— start Passage given —

Scene 1 of An Eve in Heaven chapter in The Currency of a Founder
By Amin Ariana — April 2014
This question was originally asked on Quora . The following answer was selected and re-published by Forbes .
You don't get over the fear. You run towards it, with your knees buckling.
Two years ago I was looking at this very question with hopes and fears, while sitting in my corporate office.
I had been crippled and paralyzed by fear for six months while contemplating this decision.  I finally jumped both feet. And I've been surviving for two years. How did I get over the fear? Reasoning didn't work. Introspection about my happiness needs was necessary but not sufficient. Evidence of success from my outside endeavors were not convincing. The only one thing that got me over the fear was through finding an experience from my own past to build an analog from.
I'll explain. It's a story about a waterfall.
I'd been wanting to be an entrepreneur for almost a decade. In undergrad I graduated as a Computer Science major. During the last six months of school I went to career development counseling, sharpening my resume and interview skills. There, for the first time in my life, I ran into a an interesting type of person. When it was everyone's turn to ask each other "what's your goal?" mine was to find a good job at an important company. His, he said timidly, was to become an entrepreneur and learn to start a business. My ignorance and the way he expressed himself made me pity him. What a misguided career path. He "must have" given up on job prospects earlier than necessary.
I didn't know myself then.
For the first six months out of Waterloo University, I was unemployed. Their statistics mention that nearly everyone finds their first credible job within the first six months of graduation. I made that year's statistic. It took me six months of hunger and debt to find my first job at an enterprise company. And another 18 months to study my way in my spare time into Microsoft.
I paid off my debts. And I lived like a hermit, saving money. I didn't know why.
It was a contract job. And Microsoft contracts legally cannot be longer than a year without three months of bench time. So after a year, I had to take a three month break. This was early 2008. I spent two weeks playing games. Then I got bored and spent the rest of the three months coding a toy project. It turned into, what I later learned was called, a startup.
It was manically exciting and lonely as hell.
Friends started distancing themselves from me, because I seemed to not take my former (and their current) work seriously anymore. I was too deeply absorbed by my idea. It was addictive. It was joyous, exciting, incredibly stimulating, and lonely at the same time. After three months of isolation, I decided I couldn't handle the level of manic and lonely excitement anymore. I decided I had achieved the mental release that I had set out to achieve, and that I didn't know the next step. I certainly didn't know how to commercialize my idea. So that night, in Seattle, I bought a one way ticket to Europe for the next morning. I went to a sports store and bought a backpack, an alarm clock and a pair of new shoes.
I backpacked through 22 countries in 80 days. Alone. For the experience of being alone.

— end Passage given —
— start Data extract —

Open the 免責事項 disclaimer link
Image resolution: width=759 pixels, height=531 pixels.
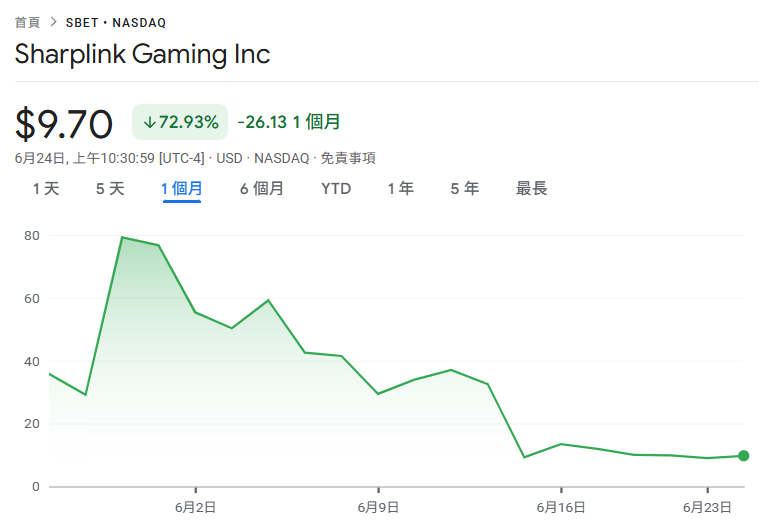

— end Data extract —

### Challenge 1
Echo back the part of the founder's essay running from "I paid off my" down to "called, a startup.".
### Challenge 2
Answer these about the founder's essay, each on its own line:
(a) How long was the writer unemployed after leaving Waterloo University?
(b) What three items did the writer buy at the sports store?
(c) How many countries did the writer backpack through, and in how many days?
### Challenge 3
Go on with the founder's essay from the point where it stops.

### Task result 1
I paid off my debts. And I lived like a hermit, saving money. I didn't know why.
It was a contract job. And Microsoft contracts legally cannot be longer than a year without three months of bench time. So after a year, I had to take a three month break. This was early 2008. I spent two weeks playing games. Then I got bored and spent the rest of the three months coding a toy project. It turned into, what I later learned was called, a startup.

### Task result 2
(a) Six months.
(b) A backpack, an alarm clock and a pair of new shoes.
(c) 22 countries in 80 days.

### Task result 3
Backpacking took me through completely unexpected experiences that I never imagined would come to my rescue later. The 11th country on my list was Bosnia and Herzegovina. I stayed with a local family in Mostar city, where the old bridge (Stari Most) is located. The bridge stands over the river at a height of an 8-story building. (Heroic) people are known to jump from its edge into the river for a display of courage. It captivated me for some reason. I don't have a fear of heights, but when I walked over it, a strange sensation came over me. As if someday I would have to do this jump. I felt crippled. For the first time in my long journey, I was shaking in fear.
I think subconsciously I was connecting the dots that my consciousness couldn't connect.
The next day, our local host took me and a couple of English, Australian and French hostel-mates on a tour to the Croatian border. He introduced us to Plitvice Waterfalls, a gorgeous area just past the Croatian border. We swam in the water. A couple of guys went up some of the waterfalls and dove into the water. I thought they were absolutely mad. How do you know there are no rocks in the bottom? You could break your freaking head!
I didn't even attempt it.
Then we went for a little hike down the river stream. It was a beautiful sunny day. The host was jokingly flirting with our French companion, saying the only thing in French that he had learned was "Tres Jolie!" and the Aussies and Brits were walking ahead, planning their next adventure. I was in this beautiful and magnificent place, empowered and liberated by my independent travels, and yet ... absolutely miserable. There is no other word to describe the state in which you feel that you're missing once-in-a-lifetime opportunities. And I was miserable because I had come all this way ...
The Little Hike
The line of Adventurers and Cowards
I had come all this way to discover that I was a coward.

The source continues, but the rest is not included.